Banks were willing to endure trading costs with the brokers that may have reached hundreds of thousands of dollars because they stood to earn millions on swaptions by manipulating ISDAfix by as little as a quarter of a basis point, or 0.0025 percentage point, the person said.
The CFTC investigation is centered on ICAP's U.S. interest-rate swap desk, nicknamed Treasure Island because brokers there were paid as much as $7 million a year at the market's peak, two people with knowledge of the matter said in April.
ICAP manages an electronic screen known as 19901 on which rate-swap prices are displayed throughout the day to about 6,000 corporate treasurers and money managers so they can value positions. The trades displayed on the screen are used to create the reference points for ISDAfix rates, according to ISDA's website. ICAP then sends the reference point to banks, which either accept it as their contribution to the benchmark or submit a different value.
The team of about 20 Treasure Island brokers made $100 million to $120 million annually for ICAP around 2008 and 2009, the people said in April. Rates swaps with a notional value of $370 trillion were outstanding at the end of 2012, according to the Bank for International Settlements.

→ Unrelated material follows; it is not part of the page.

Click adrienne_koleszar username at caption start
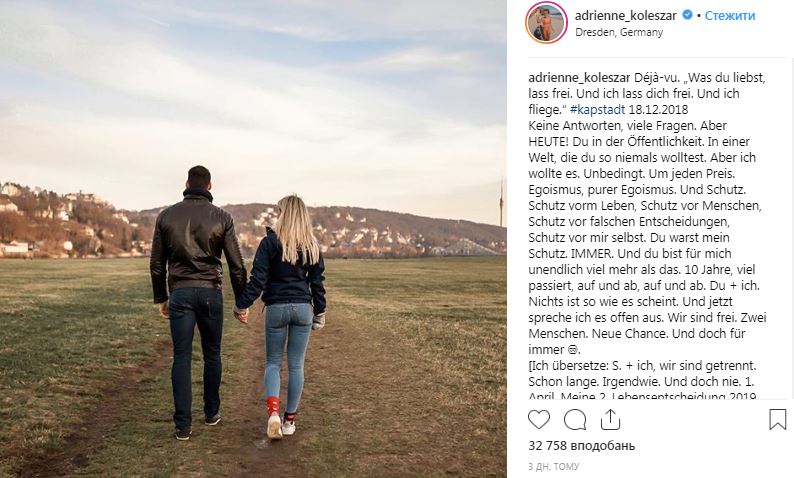Viewport: 794px width, 478px height. 579,77
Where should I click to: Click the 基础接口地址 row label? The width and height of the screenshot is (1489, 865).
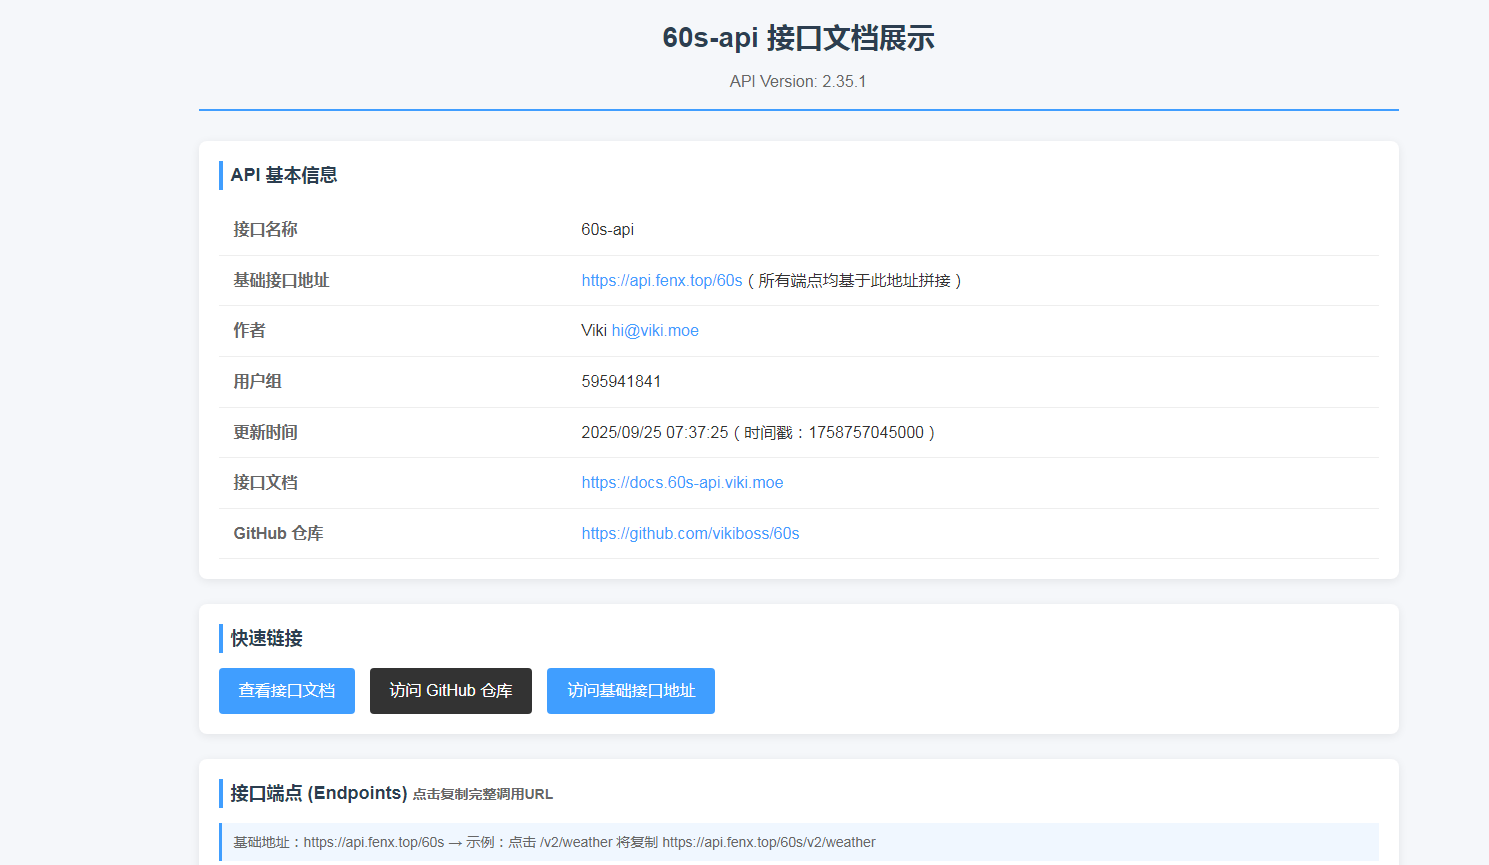click(x=281, y=281)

"We have very strict rules for our staff who work on the dollar-swap desk," ICAP Chief Executive Officer Michael Spencer said on a May 14 conference call with reporters. "So far, nothing that we have discovered in our internal investigations gives me sleepless nights, and nothing that I've heard externally suggests ISDAfix has been tampered with."
Investigators will need to produce e-mails that clearly show manipulative intent by traders, as they did in the Libor probe, Chen said. Otherwise, the banks may be able to defend the actions as typical trading activities, he said.

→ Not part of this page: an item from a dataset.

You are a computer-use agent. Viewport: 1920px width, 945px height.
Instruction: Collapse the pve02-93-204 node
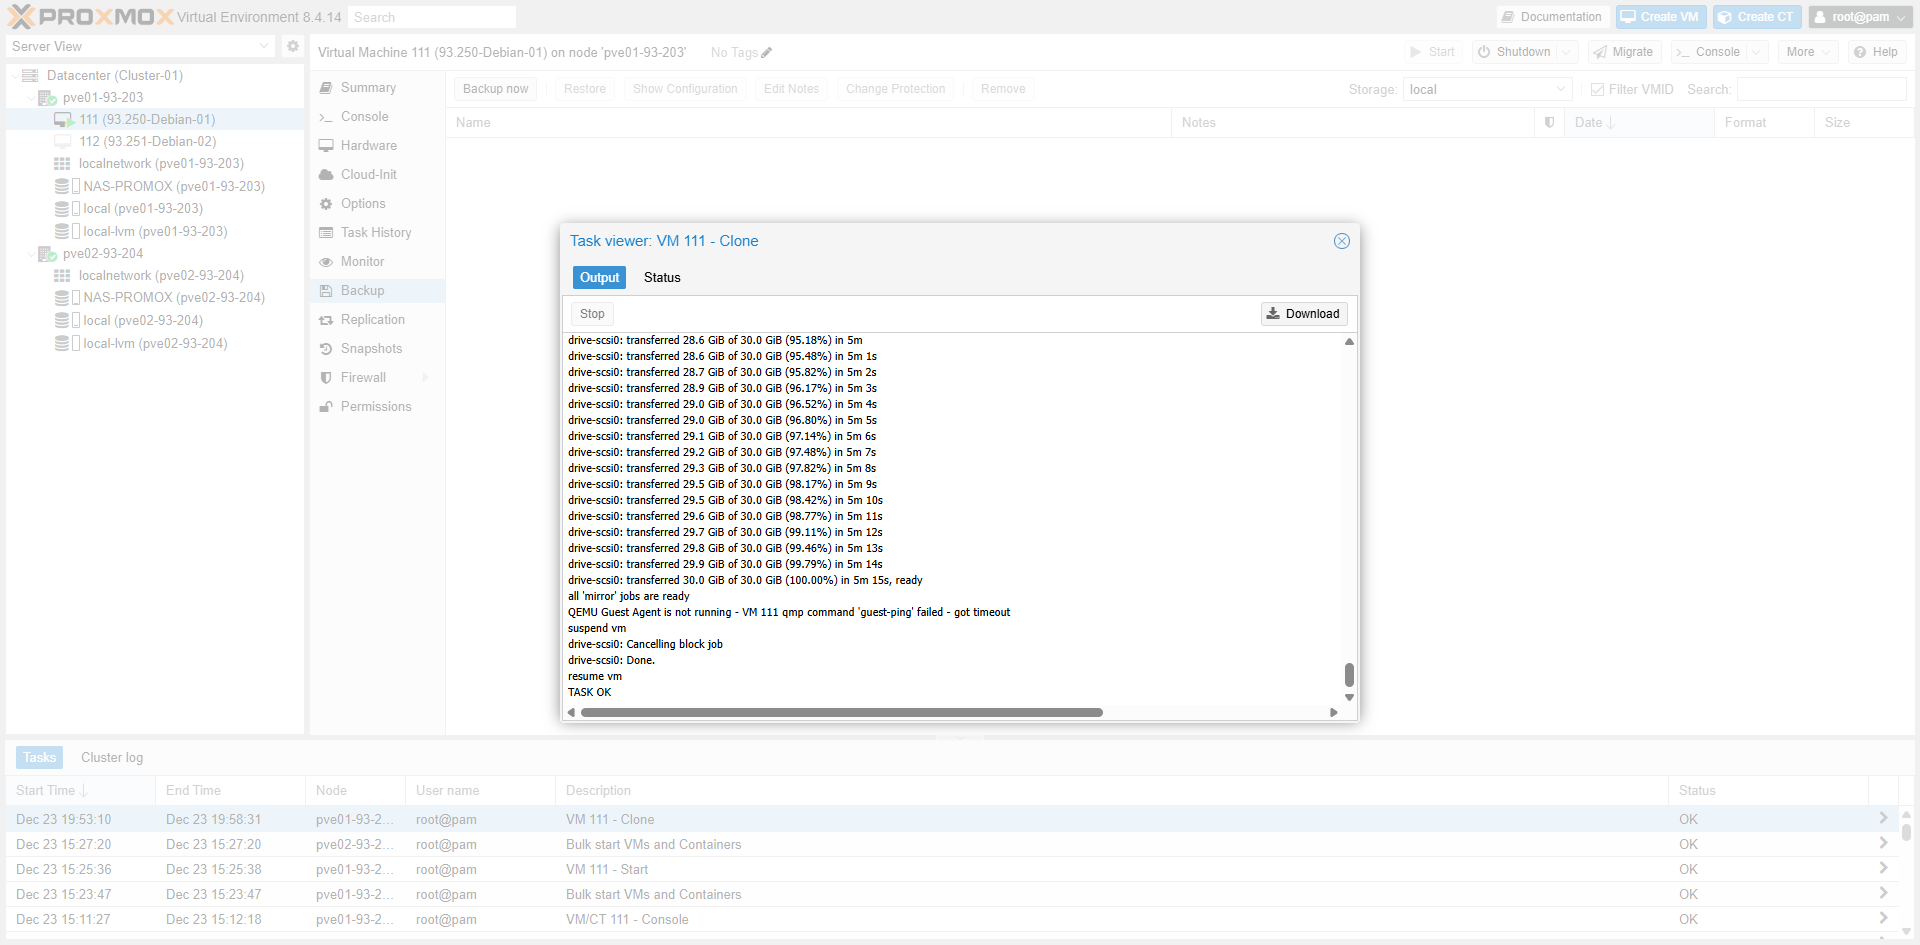tap(30, 254)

Regulators from New York to Singapore have begun looking into the possible rigging of other market benchmarks.
NYSE Euronext, owner of the New York Stock Exchange, said last month it will replace the British Bankers' Association in administering Libor rates and vowed to restore confidence to the measure amid the rigging scandal. Libor has been overseen by the U.K. Financial Conduct Authority since April as part of an overhaul.
The European Commission said in May it was investigating Royal Dutch Shell Plc, BP Plc and Statoil ASA, three of Europe’s biggest oil explorers, over potential manipulation of Brent Crude, which helps set prices in the $3.4 trillion-a-year global oil market. Neste Oil Oyj, Finland's only refiner, was asked to provide information regarding the probe.
The International Swaps and Derivatives Association created ISDAfix in 1998 along with the predecessors of Thomson Reuters Corp. and ICAP.
"ISDA developed ISDAfix to facilitate the determination of exercise values for cash-settled swap options," the New York-based lobbying and trade group says on its website.
The rates are distributed by Thomson Reuters, Telekurs, and Bloomberg LP, the parent of Bloomberg News, according to ISDA's website. Bloomberg competes with ICAP in some businesses, including foreign-exchange and swaps trading.
The contributors to ISDAfix being investigated by the CFTC are Bank of America Corp., Barclays, BNP Paribas SA, Citigroup, Credit Suisse Group AG, Deutsche Bank AG, Goldman Sachs Group Inc., HSBC Holdings Plc, JPMorgan Chase & Co., Mizuho Financial Group Inc., Morgan Stanley, Nomura Holdings Inc., Royal Bank of Scotland, UBS, and Wells Fargo & Co.
Representatives of the banks declined to comment.